None of this means the number is fabricated. It means a single bar in a vendor's own chart is the least independent piece of evidence available about that model, not the most.
Pricing as a signal, not a cost¶
Per-token pricing is one of the few figures a vendor can't spin, since it's contractual rather than a chosen benchmark. Where it's useful isn't the absolute rate but the pattern across a vendor's own lineup: relative price differences between that vendor's tiers track relative compute budget allocated to each one reasonably well, and a sibling model priced well below the flagship is reliably the smaller, distilled model in the family rather than a repackaging of the same weights.

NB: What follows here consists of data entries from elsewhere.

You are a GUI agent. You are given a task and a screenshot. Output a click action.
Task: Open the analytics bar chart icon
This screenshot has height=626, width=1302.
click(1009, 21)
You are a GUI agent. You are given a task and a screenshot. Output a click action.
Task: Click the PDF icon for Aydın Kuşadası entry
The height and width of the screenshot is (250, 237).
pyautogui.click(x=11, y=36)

One thing to watch for when a model does its thinking as visible or hidden reasoning tokens: that reasoning text is generated and billed the same as any other output, even when the interface only shows a summary or hides it entirely. A model that looks cheap per token can still cost more for a given task than one with a higher quoted rate, if it reasons at length before answering. Comparing cost per completed task, not just the headline per-token figure, is the only version of this comparison that means anything.

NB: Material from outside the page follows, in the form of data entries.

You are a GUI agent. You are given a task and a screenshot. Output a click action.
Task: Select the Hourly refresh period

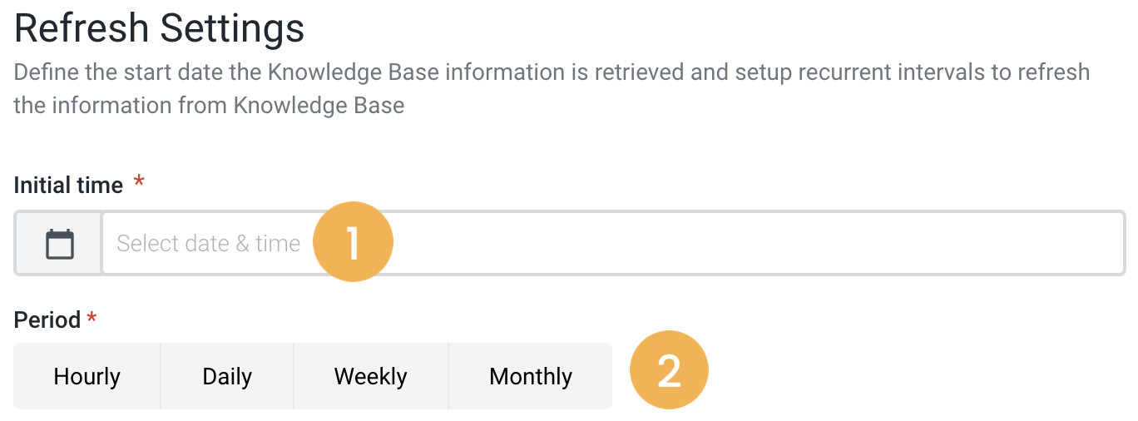(87, 377)
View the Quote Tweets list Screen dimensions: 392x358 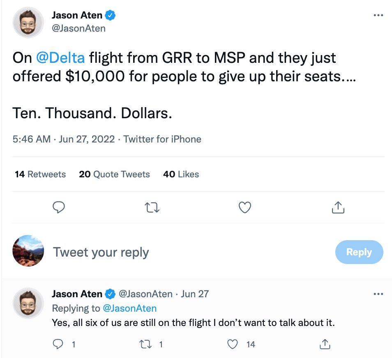coord(114,174)
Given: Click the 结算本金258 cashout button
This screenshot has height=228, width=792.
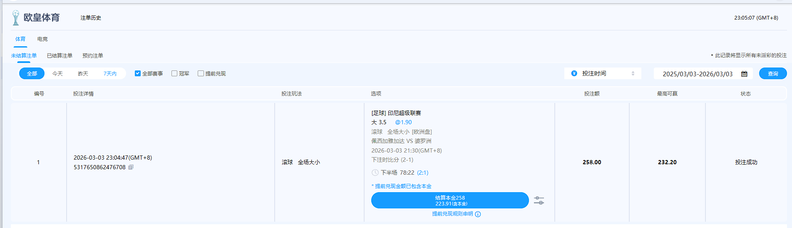Looking at the screenshot, I should [449, 200].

Independent checks over vendor self-reports¶
Vendor-published numbers are run on the vendor's own scaffold, prompting, and hardware, which is exactly the setup a comparison table needs to control for and can't be trusted to. Third-party aggregators that run every model through the same harness and the same prompts are worth weighting more heavily than any single vendor's own table, precisely because the scaffold is held constant across the row instead of tuned per model.
One independent framing worth knowing about specifically because it measures something the benchmarks above don't: rather than a pass/fail score on fixed questions, it tracks the length of task — measured in how long a skilled human would take to do it — that a model can complete autonomously at a given reliability threshold. The trend of that number over successive model releases says more about real usefulness on open-ended work than any single accuracy percentage does.
Naming and versioning¶
Family names encode size even when the spec sheet doesn't: a "mini", "nano", "flash", or similarly-suffixed model is the smaller, distilled sibling of that family's flagship, not a separate variant of it, and comparing its scores against another vendor's flagship without noting that is comparing across a tier gap.

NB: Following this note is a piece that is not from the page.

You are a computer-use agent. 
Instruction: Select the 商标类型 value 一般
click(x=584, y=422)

Version pinning matters for the same reason a floating dependency does in any other software: a dated snapshot name stays fixed, but an alias like "latest" or the bare family name can move to a different underlying model without warning. Behavior can change under an application that never changed its own code, simply because the alias it called moved. Anything where reproducibility matters is worth pinning to a dated snapshot rather than an alias, for the same reason a lockfile beats a bare version range.
The actual key¶
Faced with a spec sheet or a benchmark table, the questions that matter are the same regardless of which model is on it: What exactly does this number measure, and what does it not? Was it run on the vendor's own scaffold or an independent one holding the scaffold constant? Is this a flagship or a smaller sibling in the family? And is the source a dated snapshot or a moving alias? The specific bars will be stale by the next release. Those questions won't be.